Yesterday we started at 0 Dark thirty for the LA Convention Center and spent the day listening to presentations about security projects, research, and technology.  It wasn't all dull work. We also got to give our own presentations. I didn't realize we were going to do that and had little to say. I did make the point that it would be a lot better for security if we were to treat the American people as citizens of a Republic, not subjects of an empire. "Trust the professionals and stay out of the way" is not good policy. Oddly enough, that seemed to go over pretty well.

   

Allison Barrie, Fox News Security Analyst and commentator, is covering the show. Allison was formerly a professional ballet dancer, and has just earned her Ph.D. in political science. She's based in London.

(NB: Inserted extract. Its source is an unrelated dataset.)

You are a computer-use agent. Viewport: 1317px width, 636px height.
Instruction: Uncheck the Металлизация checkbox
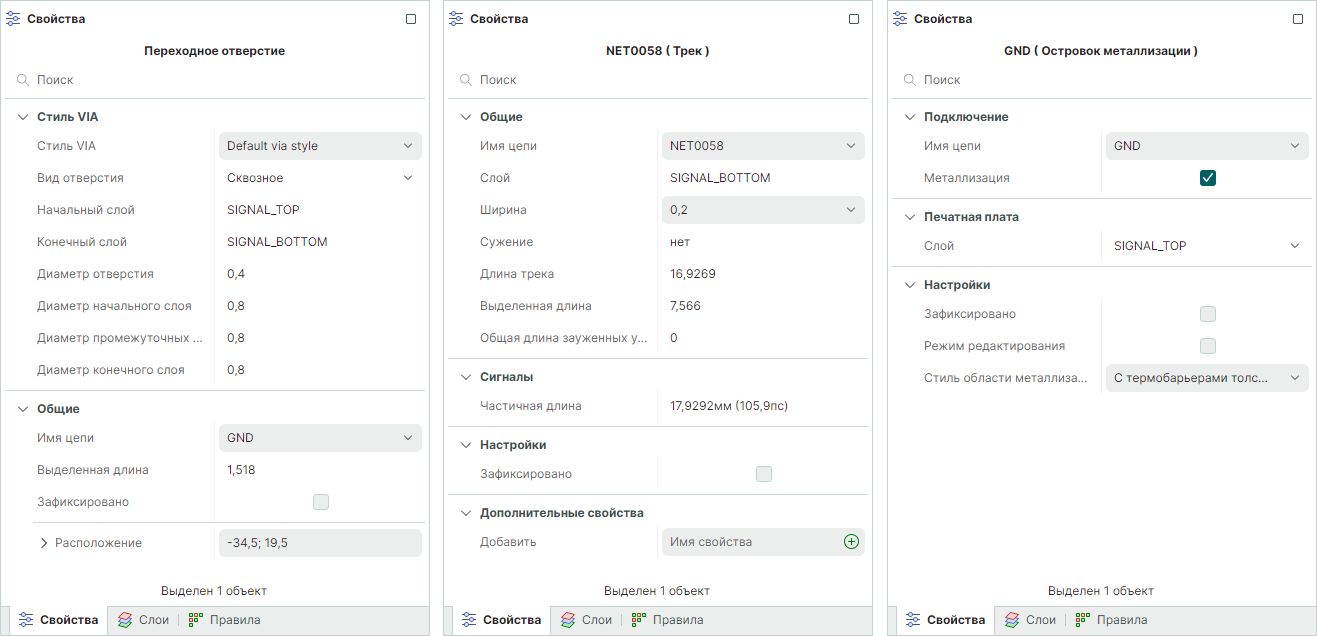pyautogui.click(x=1208, y=178)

David Brin gives an impassioned address.

Today will be another day at the Homeland Security conference in LA Convention Center. I'll catch up sometime.

More on that MRI report when I get a chance. It's complicated.

===========

Had a bunch of writers and DHS officials over to Chaos Manor after a long day at the conference. I'll try to get a conference report done when this is all over, but it's getting late, I have to get up, and there's just not a lot of time left before I have to get to bed.

We had our own small conference during a lull in the action. Here's Greg Bear

=========

The Israeli general responsible for the Gaza borders gave a long report today. Of several hundred attempted suicide bombers, not one got across in his sector, of which he is greatly proud. Of course the Israelis are considerably more ruthless, and under many fewer legal restraints. They can use UAV's to patrol the border and intercept crossers. More on this another time.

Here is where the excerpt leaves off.